Would you retype the listing below word for word, without any of its pictures?

#### Excerpted records:
********
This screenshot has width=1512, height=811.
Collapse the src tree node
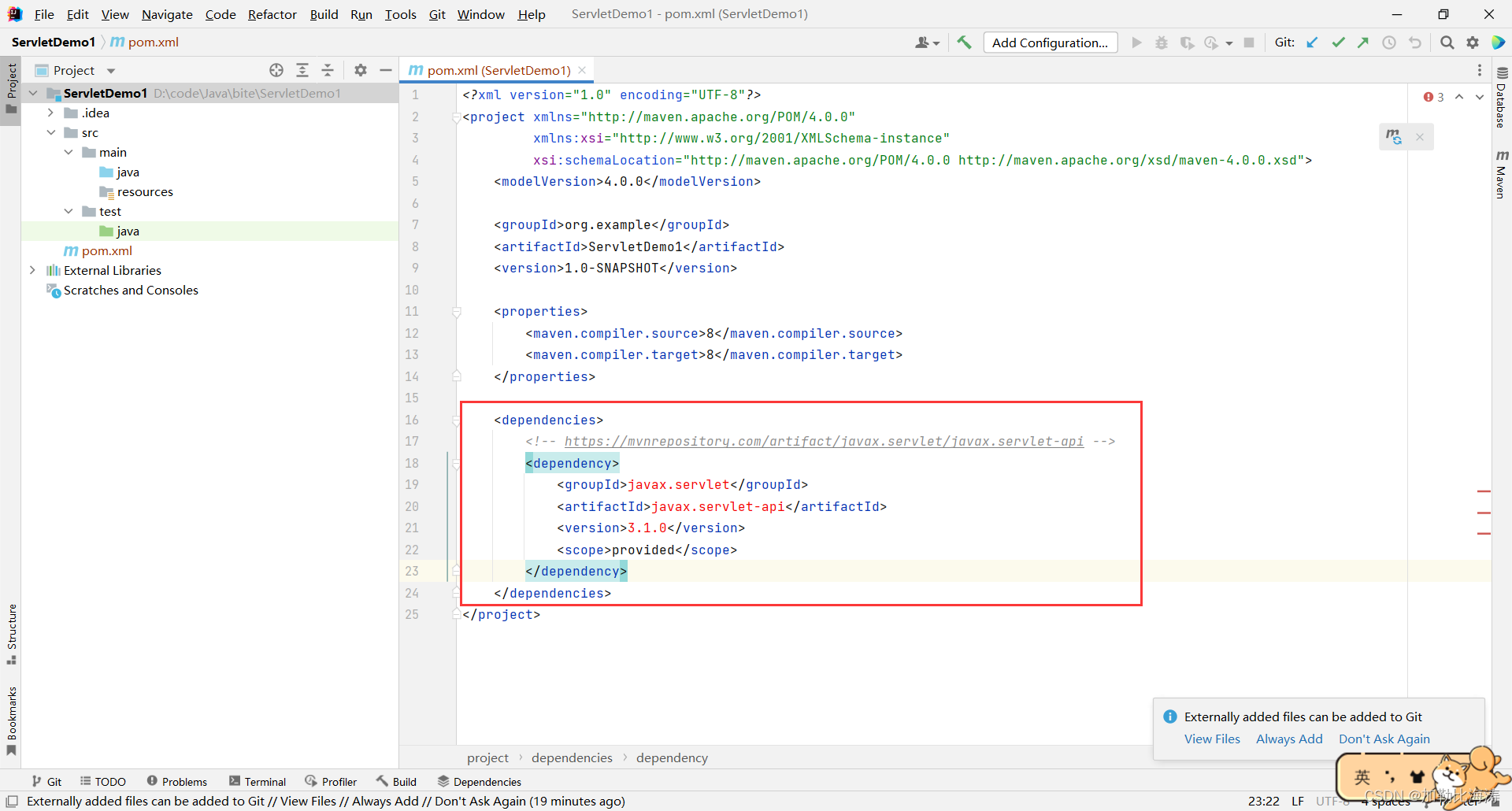51,132
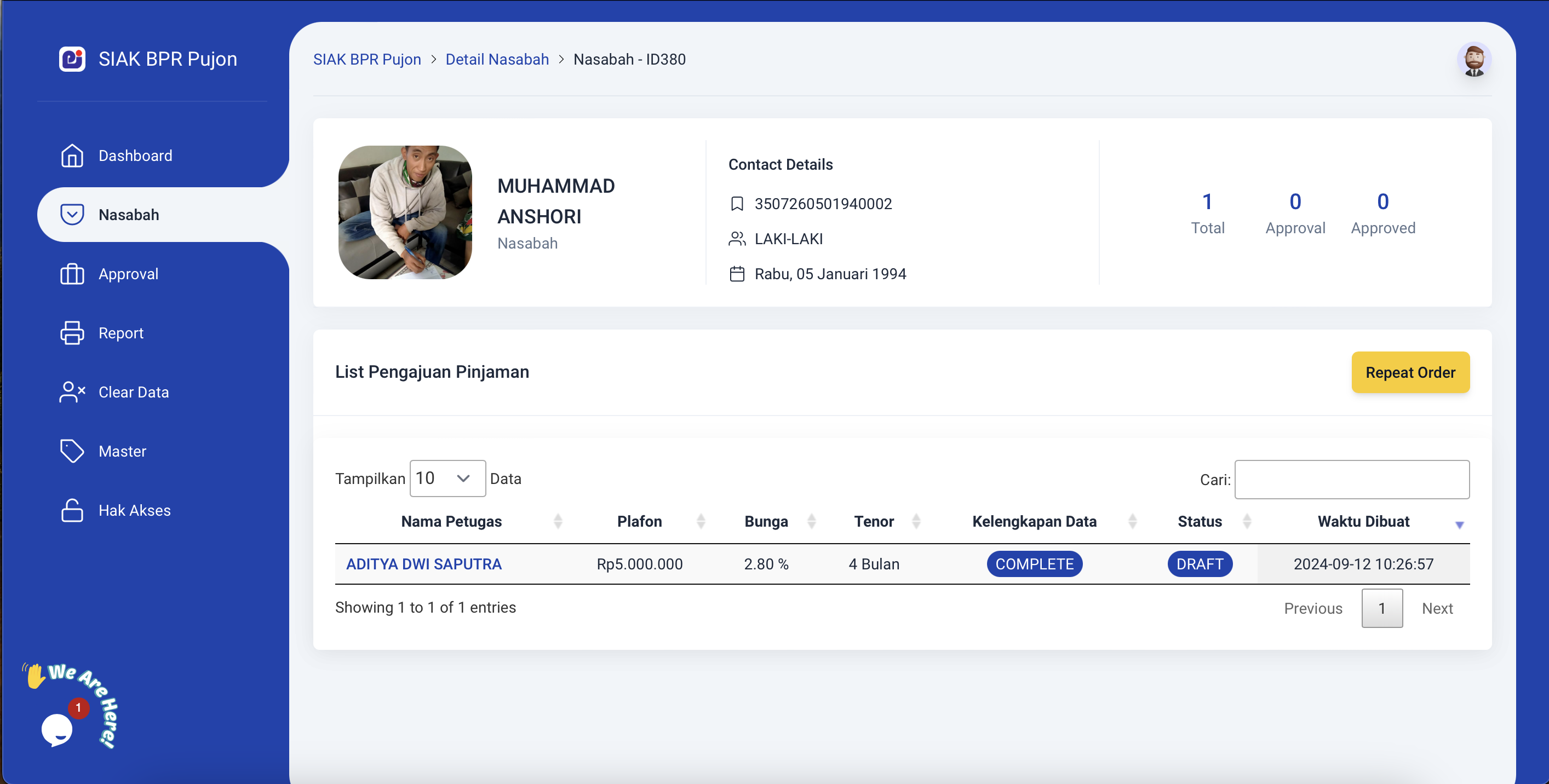Click the customer profile photo

point(405,212)
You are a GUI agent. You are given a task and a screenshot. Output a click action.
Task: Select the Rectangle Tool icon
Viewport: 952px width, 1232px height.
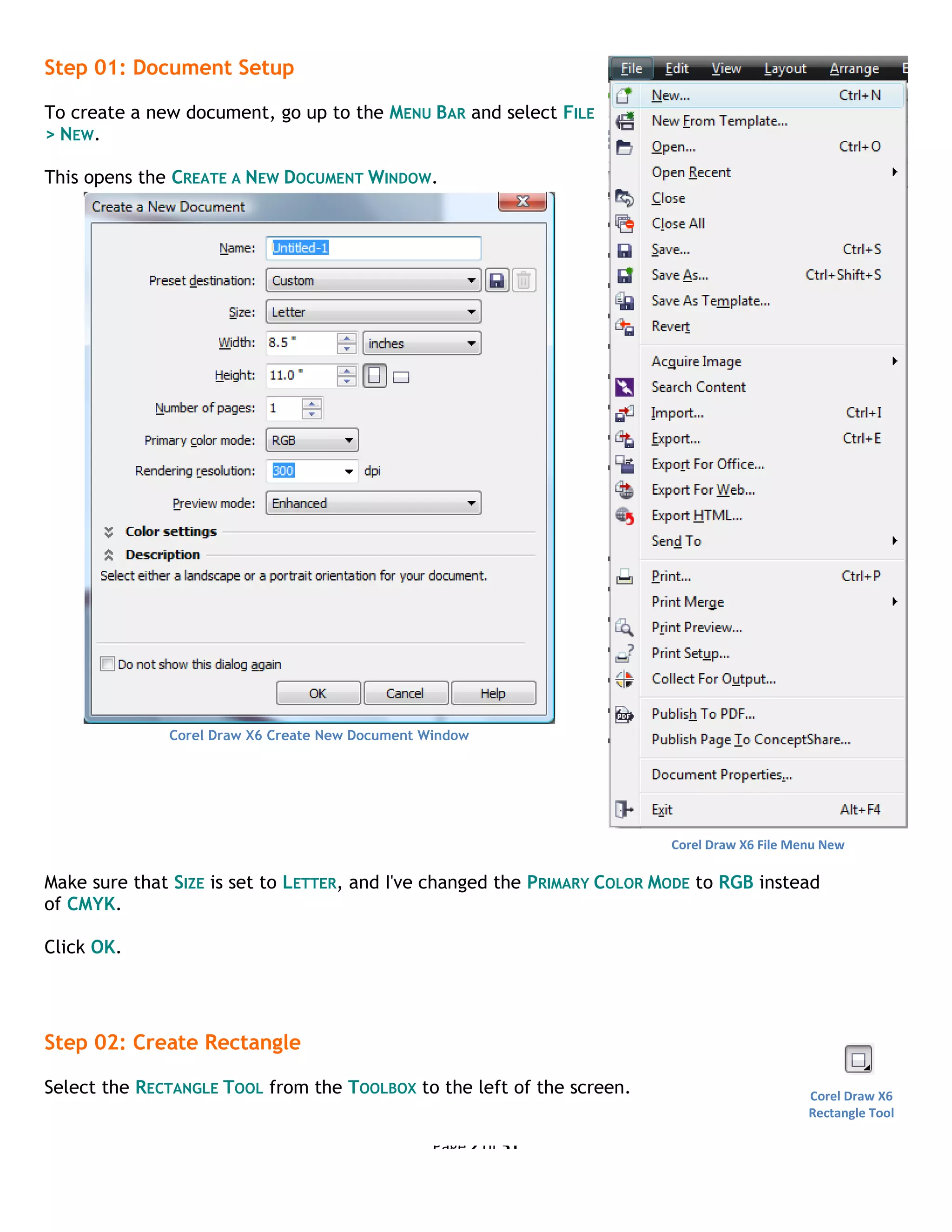tap(859, 1060)
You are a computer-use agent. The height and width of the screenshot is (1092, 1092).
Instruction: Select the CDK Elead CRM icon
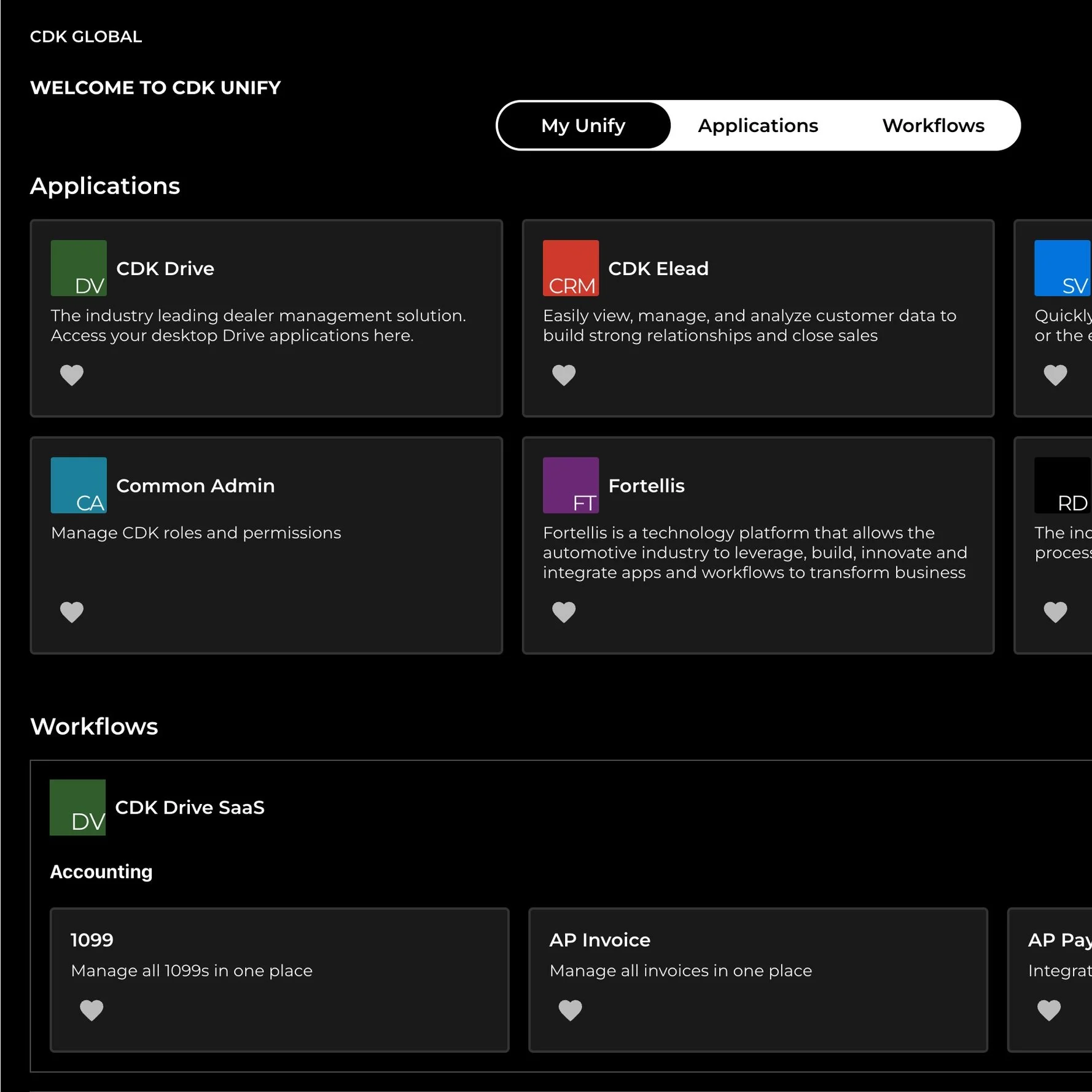[570, 268]
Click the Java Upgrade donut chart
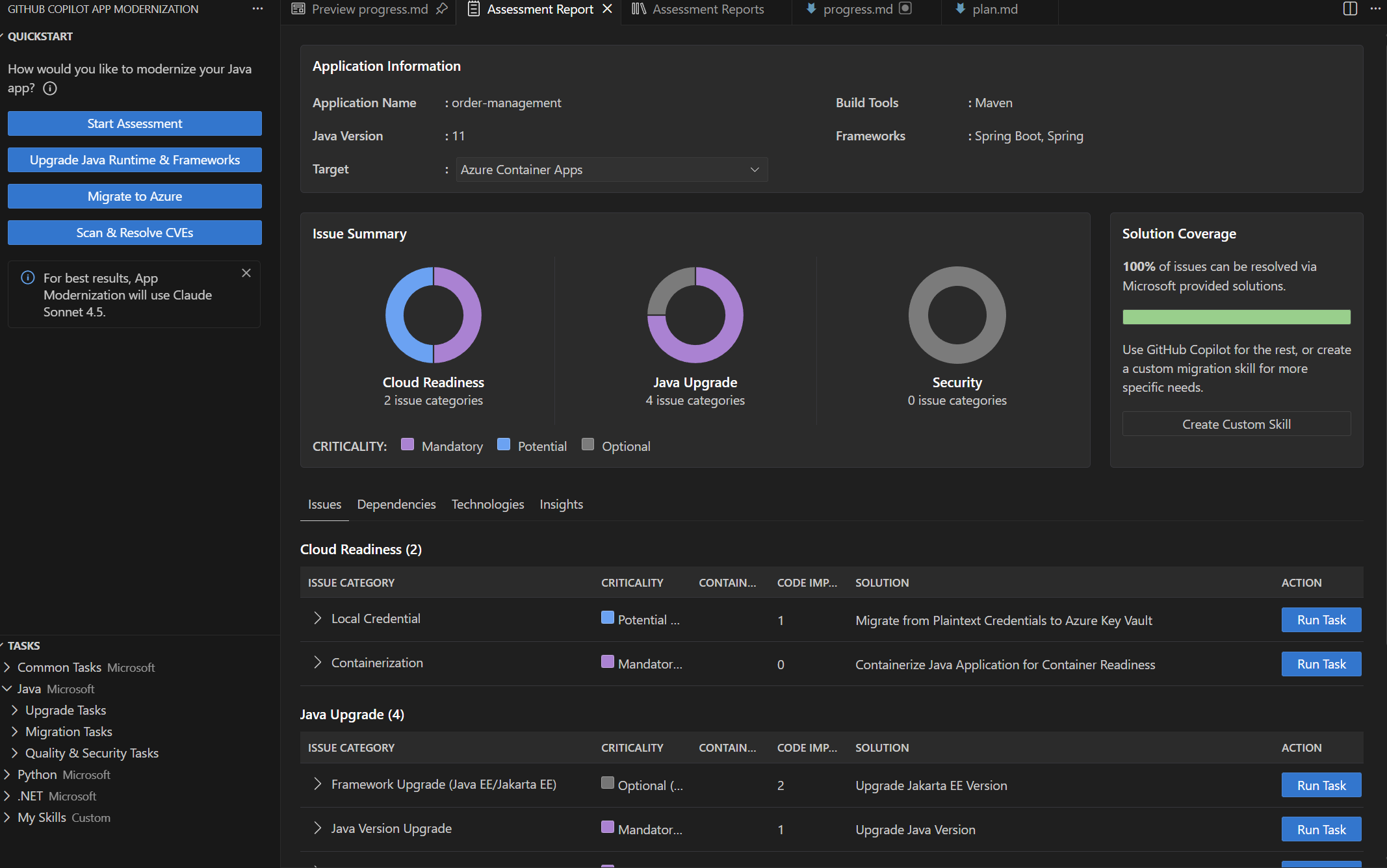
********
#### Response area:
This screenshot has width=1512, height=811.
Collapse the src tree node
51,132
Click the customer profile photo

point(405,212)
You are a GUI agent. You are given a task and a screenshot. Output a click action.
Task: Select the Rectangle Tool icon
Viewport: 952px width, 1232px height.
tap(859, 1060)
You are a computer-use agent. The height and width of the screenshot is (1092, 1092).
Instruction: Select the CDK Elead CRM icon
[570, 268]
Click the Java Upgrade donut chart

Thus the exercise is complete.